*** Begin section ***
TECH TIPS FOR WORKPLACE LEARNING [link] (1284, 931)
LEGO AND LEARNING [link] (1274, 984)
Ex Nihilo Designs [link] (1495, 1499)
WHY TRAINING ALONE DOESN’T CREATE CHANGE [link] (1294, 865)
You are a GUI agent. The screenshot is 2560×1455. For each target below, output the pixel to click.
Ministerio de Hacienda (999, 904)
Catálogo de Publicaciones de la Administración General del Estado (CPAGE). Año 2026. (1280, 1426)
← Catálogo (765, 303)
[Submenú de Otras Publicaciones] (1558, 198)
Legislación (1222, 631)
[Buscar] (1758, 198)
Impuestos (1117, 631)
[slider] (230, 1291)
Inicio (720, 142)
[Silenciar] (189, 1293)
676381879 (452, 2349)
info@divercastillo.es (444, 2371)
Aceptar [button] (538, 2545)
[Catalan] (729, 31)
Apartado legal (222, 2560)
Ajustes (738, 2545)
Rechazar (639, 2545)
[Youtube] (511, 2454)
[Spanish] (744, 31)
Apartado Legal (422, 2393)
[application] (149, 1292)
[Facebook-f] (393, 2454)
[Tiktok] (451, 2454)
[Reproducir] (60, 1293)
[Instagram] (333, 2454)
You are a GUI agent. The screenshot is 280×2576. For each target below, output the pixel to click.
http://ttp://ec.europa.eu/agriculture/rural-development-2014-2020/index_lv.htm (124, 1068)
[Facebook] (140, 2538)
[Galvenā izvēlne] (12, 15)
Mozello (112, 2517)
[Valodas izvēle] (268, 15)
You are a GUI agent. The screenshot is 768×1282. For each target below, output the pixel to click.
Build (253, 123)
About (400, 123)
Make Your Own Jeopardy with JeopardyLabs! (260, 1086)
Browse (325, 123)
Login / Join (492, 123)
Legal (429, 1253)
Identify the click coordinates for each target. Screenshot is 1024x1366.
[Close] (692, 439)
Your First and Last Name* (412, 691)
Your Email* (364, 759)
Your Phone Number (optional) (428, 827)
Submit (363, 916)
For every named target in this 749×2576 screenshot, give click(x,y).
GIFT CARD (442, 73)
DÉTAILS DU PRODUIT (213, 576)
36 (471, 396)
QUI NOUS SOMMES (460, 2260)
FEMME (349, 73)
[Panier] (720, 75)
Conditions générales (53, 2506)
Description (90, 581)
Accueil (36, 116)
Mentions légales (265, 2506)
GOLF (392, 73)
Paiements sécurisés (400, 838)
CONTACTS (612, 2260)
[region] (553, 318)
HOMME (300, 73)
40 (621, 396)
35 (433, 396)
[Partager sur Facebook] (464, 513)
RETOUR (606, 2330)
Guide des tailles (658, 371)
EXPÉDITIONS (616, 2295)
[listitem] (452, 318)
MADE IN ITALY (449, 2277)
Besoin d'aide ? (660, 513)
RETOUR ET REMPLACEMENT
*** End section ***
### [WHAT THE TASK ASKS]
The reply should consist solely of the lines of the data, exact, from the opening line through the line with "EXPÉDITIONS (616, 2295)", inclusive.

### [ANSWER TO THE EXERCISE]
TECH TIPS FOR WORKPLACE LEARNING [link] (1284, 931)
LEGO AND LEARNING [link] (1274, 984)
Ex Nihilo Designs [link] (1495, 1499)
WHY TRAINING ALONE DOESN’T CREATE CHANGE [link] (1294, 865)
You are a GUI agent. The screenshot is 2560×1455. For each target below, output the pixel to click.
Ministerio de Hacienda (999, 904)
Catálogo de Publicaciones de la Administración General del Estado (CPAGE). Año 2026. (1280, 1426)
← Catálogo (765, 303)
[Submenú de Otras Publicaciones] (1558, 198)
Legislación (1222, 631)
[Buscar] (1758, 198)
Impuestos (1117, 631)
[slider] (230, 1291)
Inicio (720, 142)
[Silenciar] (189, 1293)
676381879 (452, 2349)
info@divercastillo.es (444, 2371)
Aceptar [button] (538, 2545)
[Catalan] (729, 31)
Apartado legal (222, 2560)
Ajustes (738, 2545)
Rechazar (639, 2545)
[Youtube] (511, 2454)
[Spanish] (744, 31)
Apartado Legal (422, 2393)
[application] (149, 1292)
[Facebook-f] (393, 2454)
[Tiktok] (451, 2454)
[Reproducir] (60, 1293)
[Instagram] (333, 2454)
You are a GUI agent. The screenshot is 280×2576. For each target below, output the pixel to click.
http://ttp://ec.europa.eu/agriculture/rural-development-2014-2020/index_lv.htm (124, 1068)
[Facebook] (140, 2538)
[Galvenā izvēlne] (12, 15)
Mozello (112, 2517)
[Valodas izvēle] (268, 15)
You are a GUI agent. The screenshot is 768×1282. For each target below, output the pixel to click.
Build (253, 123)
About (400, 123)
Make Your Own Jeopardy with JeopardyLabs! (260, 1086)
Browse (325, 123)
Login / Join (492, 123)
Legal (429, 1253)
Identify the click coordinates for each target. Screenshot is 1024x1366.
[Close] (692, 439)
Your First and Last Name* (412, 691)
Your Email* (364, 759)
Your Phone Number (optional) (428, 827)
Submit (363, 916)
For every named target in this 749×2576 screenshot, give click(x,y).
GIFT CARD (442, 73)
DÉTAILS DU PRODUIT (213, 576)
36 (471, 396)
QUI NOUS SOMMES (460, 2260)
FEMME (349, 73)
[Panier] (720, 75)
Conditions générales (53, 2506)
Description (90, 581)
Accueil (36, 116)
Mentions légales (265, 2506)
GOLF (392, 73)
Paiements sécurisés (400, 838)
CONTACTS (612, 2260)
[region] (553, 318)
HOMME (300, 73)
40 (621, 396)
35 (433, 396)
[Partager sur Facebook] (464, 513)
RETOUR (606, 2330)
Guide des tailles (658, 371)
EXPÉDITIONS (616, 2295)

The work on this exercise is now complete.